Time was passing, and Annie needed something to do. She was used to keeping busy, she had the money her father had given her, and she said to Francie, “All I know is how to cook and look after folk. I’m going to open a little rooming house. There’s lots of people still homeless that’ll be glad of a good, clean place to stay and a decent supper of an evening. I’ve got the money and I’m going to ask Lai Tsin to find me a place.”

Lai Tsin came back to her a few days later and told her that the word was there was a nice piece of land near Union Square with the remains of a building still on it. The foundations were good and he could organize credit and also the necessary labor and supplies.

Francie watched their busy lives listlessly. It seemed good fortune was smiling on everyone but her, and her awful secret.

CHAPTER 18

Josh. The name sent vibrations through her entire body and she pressed her hands against her growing belly. She went to look in the long mirror Annie had installed in their shared bedroom, turning anxiously from side to side. There was no doubt her waist was thickening, but the bulge was still small enough to hide under her long Chinese smock. Her secret was safe.

She looked dispiritedly at her reflection. Her blond hair was dragged back into a knot, her small heart-shaped face looked gray and pinched, and there were lines of tension around her mouth and eyes. She thought of the girl of a few months ago in her white lace ball dress and sparkling tiara, and she looked again at the same eighteen-year-old girl, who was now a gray waif in her high-necked Chinese smock and black trousers. She belonged to a different world.

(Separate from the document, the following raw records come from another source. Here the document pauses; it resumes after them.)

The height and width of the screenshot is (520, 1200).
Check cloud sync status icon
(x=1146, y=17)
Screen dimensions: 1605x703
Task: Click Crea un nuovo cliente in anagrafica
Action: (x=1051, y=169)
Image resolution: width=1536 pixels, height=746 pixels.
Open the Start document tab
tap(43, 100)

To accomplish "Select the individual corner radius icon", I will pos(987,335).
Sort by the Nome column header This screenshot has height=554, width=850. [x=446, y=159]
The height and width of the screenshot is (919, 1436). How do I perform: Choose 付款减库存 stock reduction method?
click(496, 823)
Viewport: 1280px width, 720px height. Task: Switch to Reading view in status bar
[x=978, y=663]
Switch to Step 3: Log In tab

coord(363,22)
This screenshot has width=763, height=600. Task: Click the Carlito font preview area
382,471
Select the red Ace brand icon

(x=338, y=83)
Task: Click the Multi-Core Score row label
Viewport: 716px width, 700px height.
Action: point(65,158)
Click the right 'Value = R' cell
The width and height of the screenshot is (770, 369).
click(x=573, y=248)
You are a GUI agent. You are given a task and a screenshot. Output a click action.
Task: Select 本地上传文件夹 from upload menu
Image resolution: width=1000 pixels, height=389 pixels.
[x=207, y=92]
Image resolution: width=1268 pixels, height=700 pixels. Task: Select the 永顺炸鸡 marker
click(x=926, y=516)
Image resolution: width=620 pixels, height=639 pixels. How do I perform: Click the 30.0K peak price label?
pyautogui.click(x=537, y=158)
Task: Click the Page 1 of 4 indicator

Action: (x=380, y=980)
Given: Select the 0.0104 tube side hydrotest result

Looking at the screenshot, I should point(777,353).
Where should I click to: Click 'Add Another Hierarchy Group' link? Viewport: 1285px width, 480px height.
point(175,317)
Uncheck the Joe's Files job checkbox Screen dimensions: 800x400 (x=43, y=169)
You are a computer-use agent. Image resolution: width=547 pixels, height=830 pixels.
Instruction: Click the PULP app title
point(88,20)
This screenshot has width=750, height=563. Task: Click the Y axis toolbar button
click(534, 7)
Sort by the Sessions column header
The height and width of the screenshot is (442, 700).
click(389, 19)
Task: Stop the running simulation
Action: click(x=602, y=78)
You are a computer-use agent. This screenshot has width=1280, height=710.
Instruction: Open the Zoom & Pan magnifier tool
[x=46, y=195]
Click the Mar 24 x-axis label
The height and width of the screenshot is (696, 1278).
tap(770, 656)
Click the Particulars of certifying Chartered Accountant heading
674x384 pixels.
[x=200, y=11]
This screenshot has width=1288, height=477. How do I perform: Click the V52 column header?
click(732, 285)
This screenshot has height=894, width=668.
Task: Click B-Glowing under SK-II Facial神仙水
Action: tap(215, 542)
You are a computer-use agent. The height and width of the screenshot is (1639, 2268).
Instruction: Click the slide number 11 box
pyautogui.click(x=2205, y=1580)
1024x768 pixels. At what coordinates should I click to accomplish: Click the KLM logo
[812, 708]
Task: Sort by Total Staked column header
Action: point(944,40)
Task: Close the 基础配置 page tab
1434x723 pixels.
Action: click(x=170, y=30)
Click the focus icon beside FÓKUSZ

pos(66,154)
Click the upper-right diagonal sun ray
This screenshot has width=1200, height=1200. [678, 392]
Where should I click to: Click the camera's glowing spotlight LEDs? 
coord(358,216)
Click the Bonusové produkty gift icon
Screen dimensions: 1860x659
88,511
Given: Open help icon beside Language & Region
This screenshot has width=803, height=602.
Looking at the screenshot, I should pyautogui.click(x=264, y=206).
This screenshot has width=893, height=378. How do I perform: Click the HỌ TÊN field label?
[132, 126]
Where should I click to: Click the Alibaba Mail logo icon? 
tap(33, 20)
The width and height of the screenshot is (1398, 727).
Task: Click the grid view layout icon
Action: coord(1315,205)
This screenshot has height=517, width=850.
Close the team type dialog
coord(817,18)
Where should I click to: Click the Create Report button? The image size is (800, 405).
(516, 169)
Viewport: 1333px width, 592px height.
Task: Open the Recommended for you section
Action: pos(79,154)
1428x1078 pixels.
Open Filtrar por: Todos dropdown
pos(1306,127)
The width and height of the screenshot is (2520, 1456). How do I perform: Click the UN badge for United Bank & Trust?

She walked tiredly back to the window, gazing out on the endless activity. The old Chinatown had been a dark, secretive ghetto, a hellhole of rat-infested tenements filled with crime of every sort: singsong girls, slave-girls, gambling halls and sweatshops, opium dens and the bloody violence of the rival tongs who ran it all. The city fathers wanted to build a new Chinatown out at Hunters Point, but the Chinese ignored them and were busily rebuilding it exactly where it had always stood. Only this time the new buildings were in the old Chinese style with carved rafters and pierced screens at the windows, painted scarlet, green, and gold. They had green-tiled roofs with curved eaves and guardian lions at the red-lacquered doors. The streets smelled of incense and spices and rang with the sound of sawing and hammering. New buildings were rising up almost overnight as men worked round-the-clock shifts to restore their shattered homes and businesses.

Francie thought of Annie over at Union Square, supervising the rebuilding of her new boardinghouse and, no doubt, driving the workmen crazy. Annie had lived with the family building trade all her life, she knew what was what and she let the builders know it. Francie had been with her once when she had found the men shirking, drinking beer and standing around smoking. They stared sheepishly at the little battle-ax of a woman giving them a piece of her mind, reminding them it was her money and her time they were wasting, telling them they had better get on with it or they’d know about it. There had been black looks and grumbles as they’d straggled slowly back to work, but they knew Annie was fair as well as feisty, and that a hard worker always found a good bonus in his wage packet at the end of the week.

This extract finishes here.